## What to work on
Copy the data below line for line, changing nothing.

## Source material
·····

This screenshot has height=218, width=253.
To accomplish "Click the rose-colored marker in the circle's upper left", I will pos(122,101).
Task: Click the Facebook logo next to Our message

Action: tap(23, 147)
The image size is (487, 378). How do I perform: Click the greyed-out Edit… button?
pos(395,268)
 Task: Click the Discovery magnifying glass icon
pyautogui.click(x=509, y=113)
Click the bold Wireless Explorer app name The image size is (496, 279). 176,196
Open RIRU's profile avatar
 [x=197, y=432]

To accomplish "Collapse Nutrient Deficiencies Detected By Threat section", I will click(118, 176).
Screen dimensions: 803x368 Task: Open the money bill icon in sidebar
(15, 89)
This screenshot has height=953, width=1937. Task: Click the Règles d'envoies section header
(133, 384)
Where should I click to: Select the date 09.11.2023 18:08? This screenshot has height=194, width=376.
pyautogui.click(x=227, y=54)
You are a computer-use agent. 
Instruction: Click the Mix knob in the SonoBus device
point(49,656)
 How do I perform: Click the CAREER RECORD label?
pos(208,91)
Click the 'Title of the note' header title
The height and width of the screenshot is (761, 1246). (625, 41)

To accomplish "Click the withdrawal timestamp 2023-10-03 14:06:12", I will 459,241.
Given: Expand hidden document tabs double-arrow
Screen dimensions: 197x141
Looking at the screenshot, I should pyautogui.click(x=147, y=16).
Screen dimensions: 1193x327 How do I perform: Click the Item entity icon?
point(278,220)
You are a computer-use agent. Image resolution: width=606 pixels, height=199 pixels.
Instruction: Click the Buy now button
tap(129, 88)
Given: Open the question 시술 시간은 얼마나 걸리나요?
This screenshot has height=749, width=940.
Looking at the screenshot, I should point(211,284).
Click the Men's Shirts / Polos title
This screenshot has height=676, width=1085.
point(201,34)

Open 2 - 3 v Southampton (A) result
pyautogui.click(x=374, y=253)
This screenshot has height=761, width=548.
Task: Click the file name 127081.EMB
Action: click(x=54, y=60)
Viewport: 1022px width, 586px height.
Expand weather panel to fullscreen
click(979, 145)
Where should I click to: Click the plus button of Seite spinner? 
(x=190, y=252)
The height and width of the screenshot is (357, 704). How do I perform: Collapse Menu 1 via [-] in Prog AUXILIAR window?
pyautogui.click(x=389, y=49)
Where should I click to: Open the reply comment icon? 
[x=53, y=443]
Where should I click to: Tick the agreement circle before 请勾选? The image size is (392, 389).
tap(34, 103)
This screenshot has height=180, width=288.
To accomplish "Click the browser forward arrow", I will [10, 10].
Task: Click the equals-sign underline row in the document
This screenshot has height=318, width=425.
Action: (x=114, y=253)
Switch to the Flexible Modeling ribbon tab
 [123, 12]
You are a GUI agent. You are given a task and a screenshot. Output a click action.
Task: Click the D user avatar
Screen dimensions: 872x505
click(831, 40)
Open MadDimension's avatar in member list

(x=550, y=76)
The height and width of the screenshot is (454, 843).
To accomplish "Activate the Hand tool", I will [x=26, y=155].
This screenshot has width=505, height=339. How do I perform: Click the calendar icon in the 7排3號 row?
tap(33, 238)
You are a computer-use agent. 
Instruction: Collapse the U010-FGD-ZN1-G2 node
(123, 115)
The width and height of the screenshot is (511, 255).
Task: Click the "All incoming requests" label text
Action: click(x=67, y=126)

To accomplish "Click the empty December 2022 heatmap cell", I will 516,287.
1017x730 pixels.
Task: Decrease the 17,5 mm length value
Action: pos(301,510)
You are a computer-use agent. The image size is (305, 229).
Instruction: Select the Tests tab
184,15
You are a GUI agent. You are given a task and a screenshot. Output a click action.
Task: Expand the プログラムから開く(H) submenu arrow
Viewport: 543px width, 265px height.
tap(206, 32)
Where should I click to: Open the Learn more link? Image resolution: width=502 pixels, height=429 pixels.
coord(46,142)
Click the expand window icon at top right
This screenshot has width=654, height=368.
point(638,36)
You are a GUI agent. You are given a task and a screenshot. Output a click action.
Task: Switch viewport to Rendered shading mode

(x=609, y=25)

·····

## Expected output
This screenshot has height=218, width=253.
To accomplish "Click the rose-colored marker in the circle's upper left", I will pos(122,101).
Task: Click the Facebook logo next to Our message

Action: tap(23, 147)
The image size is (487, 378). How do I perform: Click the greyed-out Edit… button?
pos(395,268)
 Task: Click the Discovery magnifying glass icon
pyautogui.click(x=509, y=113)
Click the bold Wireless Explorer app name The image size is (496, 279). 176,196
Open RIRU's profile avatar
 [x=197, y=432]

To accomplish "Collapse Nutrient Deficiencies Detected By Threat section", I will click(118, 176).
Screen dimensions: 803x368 Task: Open the money bill icon in sidebar
(15, 89)
This screenshot has height=953, width=1937. Task: Click the Règles d'envoies section header
(133, 384)
Where should I click to: Select the date 09.11.2023 18:08? This screenshot has height=194, width=376.
pyautogui.click(x=227, y=54)
You are a computer-use agent. 
Instruction: Click the Mix knob in the SonoBus device
point(49,656)
 How do I perform: Click the CAREER RECORD label?
pos(208,91)
Click the 'Title of the note' header title
The height and width of the screenshot is (761, 1246). (625, 41)

To accomplish "Click the withdrawal timestamp 2023-10-03 14:06:12", I will 459,241.
Given: Expand hidden document tabs double-arrow
Screen dimensions: 197x141
Looking at the screenshot, I should pyautogui.click(x=147, y=16).
Screen dimensions: 1193x327 How do I perform: Click the Item entity icon?
point(278,220)
You are a computer-use agent. Image resolution: width=606 pixels, height=199 pixels.
Instruction: Click the Buy now button
tap(129, 88)
Given: Open the question 시술 시간은 얼마나 걸리나요?
This screenshot has height=749, width=940.
Looking at the screenshot, I should point(211,284).
Click the Men's Shirts / Polos title
This screenshot has height=676, width=1085.
point(201,34)

Open 2 - 3 v Southampton (A) result
pyautogui.click(x=374, y=253)
This screenshot has height=761, width=548.
Task: Click the file name 127081.EMB
Action: click(x=54, y=60)
Viewport: 1022px width, 586px height.
Expand weather panel to fullscreen
click(979, 145)
Where should I click to: Click the plus button of Seite spinner? 
(x=190, y=252)
The height and width of the screenshot is (357, 704). How do I perform: Collapse Menu 1 via [-] in Prog AUXILIAR window?
pyautogui.click(x=389, y=49)
Where should I click to: Open the reply comment icon? 
[x=53, y=443]
Where should I click to: Tick the agreement circle before 请勾选? The image size is (392, 389).
tap(34, 103)
This screenshot has height=180, width=288.
To accomplish "Click the browser forward arrow", I will [10, 10].
Task: Click the equals-sign underline row in the document
This screenshot has height=318, width=425.
Action: (x=114, y=253)
Switch to the Flexible Modeling ribbon tab
 [123, 12]
You are a GUI agent. You are given a task and a screenshot. Output a click action.
Task: Click the D user avatar
Screen dimensions: 872x505
click(831, 40)
Open MadDimension's avatar in member list

(x=550, y=76)
The height and width of the screenshot is (454, 843).
To accomplish "Activate the Hand tool", I will [x=26, y=155].
This screenshot has width=505, height=339. How do I perform: Click the calendar icon in the 7排3號 row?
tap(33, 238)
You are a computer-use agent. 
Instruction: Collapse the U010-FGD-ZN1-G2 node
(123, 115)
The width and height of the screenshot is (511, 255).
Task: Click the "All incoming requests" label text
Action: click(x=67, y=126)

To accomplish "Click the empty December 2022 heatmap cell", I will 516,287.
1017x730 pixels.
Task: Decrease the 17,5 mm length value
Action: pos(301,510)
You are a computer-use agent. The image size is (305, 229).
Instruction: Select the Tests tab
184,15
You are a GUI agent. You are given a task and a screenshot. Output a click action.
Task: Expand the プログラムから開く(H) submenu arrow
Viewport: 543px width, 265px height.
tap(206, 32)
Where should I click to: Open the Learn more link? Image resolution: width=502 pixels, height=429 pixels.
coord(46,142)
Click the expand window icon at top right
This screenshot has width=654, height=368.
point(638,36)
You are a GUI agent. You are given a task and a screenshot. Output a click action.
Task: Switch viewport to Rendered shading mode

(x=609, y=25)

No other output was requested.